The American Dissident: Literature, Democracy & Dissidence

Prairie Schooner

Hilda Raz and Glenna Luschei, Endowed Editors. Quarterly. Vol. 81. No. 3. Fall 2007. $28 for a one-year subscription.


A shorter version of this review was published by Small Press Review Jan/Feb 2008.


Prairie Schooner is published by the Creative Writing Program of the University of Nebraska-Lincoln English Department, which includes ex-poet laureate of the U. S. Library of Congress Ted Kooser, and has plenty of money. Indeed, it is “endowed in perpetuity” and provides 11 annual awards totaling $4000. About half of the contributors mention they are professors or teachers, while perhaps others simply do not mention it. Besides essays, poetry, fiction, and reviews, this issue contains a three-page “News of Previous Contributors” rubric. Unfortunately, the only “news” mentioned concerns new publications or new prizes won, hardly at all worthy news. 

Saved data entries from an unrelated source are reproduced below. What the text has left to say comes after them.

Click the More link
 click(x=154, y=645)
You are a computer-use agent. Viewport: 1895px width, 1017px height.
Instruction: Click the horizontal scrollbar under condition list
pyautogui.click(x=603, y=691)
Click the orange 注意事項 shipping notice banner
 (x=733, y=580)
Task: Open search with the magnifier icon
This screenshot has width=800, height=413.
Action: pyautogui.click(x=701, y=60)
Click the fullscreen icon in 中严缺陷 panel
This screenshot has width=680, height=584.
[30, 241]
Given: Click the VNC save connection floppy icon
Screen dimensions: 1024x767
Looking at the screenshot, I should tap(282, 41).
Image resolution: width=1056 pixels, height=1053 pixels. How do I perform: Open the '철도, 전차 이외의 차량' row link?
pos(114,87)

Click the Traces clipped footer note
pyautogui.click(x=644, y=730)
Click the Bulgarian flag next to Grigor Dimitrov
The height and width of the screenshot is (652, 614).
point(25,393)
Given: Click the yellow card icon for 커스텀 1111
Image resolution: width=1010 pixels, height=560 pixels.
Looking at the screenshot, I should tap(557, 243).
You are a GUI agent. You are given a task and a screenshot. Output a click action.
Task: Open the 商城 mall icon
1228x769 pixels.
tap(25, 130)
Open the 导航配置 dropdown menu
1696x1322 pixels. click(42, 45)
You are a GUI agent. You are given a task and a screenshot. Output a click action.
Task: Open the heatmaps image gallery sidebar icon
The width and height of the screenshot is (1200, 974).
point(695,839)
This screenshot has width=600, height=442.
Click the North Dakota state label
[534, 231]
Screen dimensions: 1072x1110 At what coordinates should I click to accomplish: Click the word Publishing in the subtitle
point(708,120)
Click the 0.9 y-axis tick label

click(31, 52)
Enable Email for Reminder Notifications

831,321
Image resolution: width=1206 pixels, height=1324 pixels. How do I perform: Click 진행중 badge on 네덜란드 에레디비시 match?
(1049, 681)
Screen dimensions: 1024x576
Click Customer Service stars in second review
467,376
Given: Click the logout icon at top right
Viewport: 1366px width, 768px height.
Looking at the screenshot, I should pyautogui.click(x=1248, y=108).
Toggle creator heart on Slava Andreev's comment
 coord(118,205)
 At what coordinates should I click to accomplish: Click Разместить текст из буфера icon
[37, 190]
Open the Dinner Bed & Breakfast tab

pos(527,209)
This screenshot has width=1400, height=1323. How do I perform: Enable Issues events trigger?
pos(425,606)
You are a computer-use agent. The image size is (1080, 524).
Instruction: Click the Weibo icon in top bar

No editorial prefaces this issue. Has the editor nothing to say? If not, why is she editing? There is no mention of any particular focus. The masthead lists four other editors, 11 editorial assistants, nine “senior readers,” a designer and coordinator. Unsurprisingly, not one piece of writing in this issue questions and challenges the academic/literary established order. Evidently, criticism of that order must constitute a convenient taboo theme. What effect might that have on the free exchange of ideas and vigorous debate? With that regard, perhaps Prairie Schooner and so many other journals like it need to be more honest in their submission guidelines. 

The writing in this issue—fun reading, I suspect for some people, though hardly challenging intellectually—is a hodgepodge of essentially “safe” themes, including mother, father, daughters, husbands, and childhood. Many of the contributors seem intellectually entrapped—cocooned—in their little family units. “The last time I saw mother/ she was turned toward the wall/ with her eyes closed. Light fell/ across her body and flickered,” writes Floyd Skloot in “Lullaby.” “Little by little, my mother tells me, and I tell her no, I am the one/ who sobs and slobbers, the one with her head on the pillow,” writes Taije Silverman in “The Last Letter.” “This lovely day, this day of the bee who fell in love with my husband’s lilacs, which is what Cloe said to draw the small crowd toward her,” writes Shawna Lemay in Still, Dead, Silent. 

A few of the poems read like Dubus and Carver stories. “The man drove slowly away from his children,/ watching them in his rearview mirror./ The daughter, tall for her age, waved and waved and waved,” writes Mark Sanders in “Custody.” Some of the poems engage in linguistic juggling, while others are linguistically simple and clear. “I (obsessed with drawing long legged gray race/ horses) pulled a brick at my skull while falling/ from a moving truck. Now today is groomed and/ with misplaced lines,” writes Emily Beyer in “Zoo.” 

The most interesting piece is “Body Count,” a fictional story about a journalist in the Middle East. The most disengaged piece is “Excerpts from the Initial Stanzas of The Oziad“ by Gregory McGuire, who has written “five novels for adults,” including Wicked; The Life and Times of the Wicked Witch of the West; Confessions of an Ugly Stepsister; Son of a Witch; and Mirror, Mirror. 

This issue is infused with the unoriginal, politically-correct multiculturalism strain, which relegates, intentionally or not, truth and criticism to lesser pertinence. Of particular note, is Terese Svoboda’s poem/essay “Nebraska and the World,” the keynote address for the Nebraska Book Festival, which reads like a rah-rah-rah, hyper-patriotic anthem for Nebraskan multiculturalism, and would have made an excellent mind-numbing graduation address. 

By the way, the other day I was at the University of Southern Maine’s student center, which houses a Multicultural Center. I asked a student sitting behind a desk where the Truth Center was. She looked up at me confused. Written on the blackboard next to her in large letters was “Transgender Day of Remembering.” At institutions of higher learning, one can find anything but tough critique of the professors infesting those institutions! Finally, Valerie Bandura’s poem, “Fun and Games,” perhaps sums up the issue’s focus, though is actually quite critical in nature, regarding her old Soviet preschool teacher. 

I do not recommend Prairie Schooner because of its general blandness, pro-status-quo lack of focus, and similarity to scores of other university-based literary journals.